» **Task directions**
Write out, word for word, only the lines from the one containing "Given: Click the" through the final line of the data.

---------- Extracted information ----------

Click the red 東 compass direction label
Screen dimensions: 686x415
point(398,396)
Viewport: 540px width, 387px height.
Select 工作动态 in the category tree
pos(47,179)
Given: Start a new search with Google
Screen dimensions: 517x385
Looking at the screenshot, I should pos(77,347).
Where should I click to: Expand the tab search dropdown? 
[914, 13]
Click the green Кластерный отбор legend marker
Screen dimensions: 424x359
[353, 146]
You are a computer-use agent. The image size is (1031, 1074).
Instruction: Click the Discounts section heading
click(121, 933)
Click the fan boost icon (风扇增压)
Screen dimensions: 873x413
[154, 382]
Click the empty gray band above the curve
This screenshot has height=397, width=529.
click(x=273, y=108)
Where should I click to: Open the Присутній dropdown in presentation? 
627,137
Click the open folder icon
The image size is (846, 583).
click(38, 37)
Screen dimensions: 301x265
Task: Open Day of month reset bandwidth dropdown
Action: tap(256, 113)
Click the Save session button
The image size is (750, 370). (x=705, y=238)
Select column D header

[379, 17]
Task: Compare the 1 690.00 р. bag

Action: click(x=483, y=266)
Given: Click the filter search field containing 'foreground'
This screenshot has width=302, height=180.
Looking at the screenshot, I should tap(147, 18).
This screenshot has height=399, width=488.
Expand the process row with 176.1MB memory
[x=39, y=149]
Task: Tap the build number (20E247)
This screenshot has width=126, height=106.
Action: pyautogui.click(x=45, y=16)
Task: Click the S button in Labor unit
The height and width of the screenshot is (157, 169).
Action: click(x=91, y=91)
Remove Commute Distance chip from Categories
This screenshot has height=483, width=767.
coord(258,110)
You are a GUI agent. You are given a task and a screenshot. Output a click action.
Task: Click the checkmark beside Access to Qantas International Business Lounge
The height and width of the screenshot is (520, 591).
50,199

----------

» **Exercise answer**
Given: Click the filter search field containing 'foreground'
This screenshot has width=302, height=180.
Looking at the screenshot, I should tap(147, 18).
This screenshot has height=399, width=488.
Expand the process row with 176.1MB memory
[x=39, y=149]
Task: Tap the build number (20E247)
This screenshot has width=126, height=106.
Action: pyautogui.click(x=45, y=16)
Task: Click the S button in Labor unit
The height and width of the screenshot is (157, 169).
Action: click(x=91, y=91)
Remove Commute Distance chip from Categories
This screenshot has height=483, width=767.
coord(258,110)
You are a GUI agent. You are given a task and a screenshot. Output a click action.
Task: Click the checkmark beside Access to Qantas International Business Lounge
The height and width of the screenshot is (520, 591).
50,199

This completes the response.